Ah, dear child! I could not see you until now — not till I knew my master’s very body with my hands!”

She then describes the hunt in which the boy was wounded. That is the canto that Mama made me memorize and I remember it to this day.

Before them a great boar lay hid in undergrowth,
In a green thicket proof against the wind
or sun’s blaze, fine soever the needling sunlight,
impervious too to any rain, so dense
that cover was heaped up with fallen leaves.
Patter of hounds’ feet, men’s feet, woke the boar
as they came up — and from his woody ambush
with razor back bristling and raging eyes
he trotted and stood at bay.
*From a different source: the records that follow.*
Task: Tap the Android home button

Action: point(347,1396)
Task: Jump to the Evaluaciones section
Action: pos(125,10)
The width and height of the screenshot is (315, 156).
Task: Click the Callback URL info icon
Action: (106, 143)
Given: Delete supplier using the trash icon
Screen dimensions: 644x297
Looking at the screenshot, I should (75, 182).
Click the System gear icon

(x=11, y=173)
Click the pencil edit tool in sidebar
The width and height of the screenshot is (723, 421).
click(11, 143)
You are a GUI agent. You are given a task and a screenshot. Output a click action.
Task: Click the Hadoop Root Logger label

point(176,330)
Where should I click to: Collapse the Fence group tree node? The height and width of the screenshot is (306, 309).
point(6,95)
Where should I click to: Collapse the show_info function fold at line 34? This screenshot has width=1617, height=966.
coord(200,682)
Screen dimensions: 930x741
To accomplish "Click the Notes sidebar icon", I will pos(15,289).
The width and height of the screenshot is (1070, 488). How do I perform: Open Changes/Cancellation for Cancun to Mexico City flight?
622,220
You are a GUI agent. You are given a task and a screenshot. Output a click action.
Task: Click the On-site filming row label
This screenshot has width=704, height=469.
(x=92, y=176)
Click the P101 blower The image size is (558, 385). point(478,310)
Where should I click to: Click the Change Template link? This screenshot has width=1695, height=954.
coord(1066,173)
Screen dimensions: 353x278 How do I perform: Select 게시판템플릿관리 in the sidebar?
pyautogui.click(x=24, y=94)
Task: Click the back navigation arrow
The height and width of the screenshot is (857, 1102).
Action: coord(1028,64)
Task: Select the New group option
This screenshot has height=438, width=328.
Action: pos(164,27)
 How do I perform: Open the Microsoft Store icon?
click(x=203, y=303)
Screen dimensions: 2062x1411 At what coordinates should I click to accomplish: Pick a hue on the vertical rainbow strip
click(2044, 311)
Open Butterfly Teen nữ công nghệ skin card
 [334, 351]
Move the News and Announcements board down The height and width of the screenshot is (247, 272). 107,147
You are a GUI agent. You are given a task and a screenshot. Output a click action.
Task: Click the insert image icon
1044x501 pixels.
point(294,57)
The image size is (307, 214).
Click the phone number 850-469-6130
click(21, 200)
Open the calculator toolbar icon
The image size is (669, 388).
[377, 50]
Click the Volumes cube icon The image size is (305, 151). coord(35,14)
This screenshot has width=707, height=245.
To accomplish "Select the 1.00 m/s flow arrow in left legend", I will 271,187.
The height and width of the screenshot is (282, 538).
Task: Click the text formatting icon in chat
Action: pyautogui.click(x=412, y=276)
Odysseus,
being on top of him, had the first shot,
lunging to stick him; but the boar
had already charged under the long spear.
He hooked aslant with one white tusk and ripped out
flesh above the knee, but missed the bone.
Odysseus’ second thrust went home by luck,
his bright spear passing through the shoulder joint;
and the beast fell, moaning as life pulsed away.

As I repeated the words aloud to myself, I realized that I had actually picked up a few pig-sticking tips from old Homer. I had learned that boars use their tusks the way we use the
gerit
, for one massive thrust. What this said to me was, better be very careful with your aim because you may not get a second chance at this beast. Odysseus was lucky. He missed his first go at the boar and was wounded. Still, he lived to kill his prey. Then again, he had the gods on his side. I couldn’t count on either luck or the gods. But I did have a strong feeling that my mother was watching over me from heaven as I made my way to join the hunting party.

It took an entire morning for us to climb up to the shelf where the forest began. Toward the last of the climb the pitch was so steep we had to dismount in order to unburden the horses. We were followed by a detachment of muleteers, each leading a string of pack animals to carry back to the camp enough wood and meat needed to roast and feed the thousands of mouths waiting below. We must have looked to them, as we headed to the peak, like the longest snake in the world, slithering up the mountain. The odd horse took a fall, but almost all got up there safely. And, of course, mules are almost as good as goats at climbing rocky cliffs.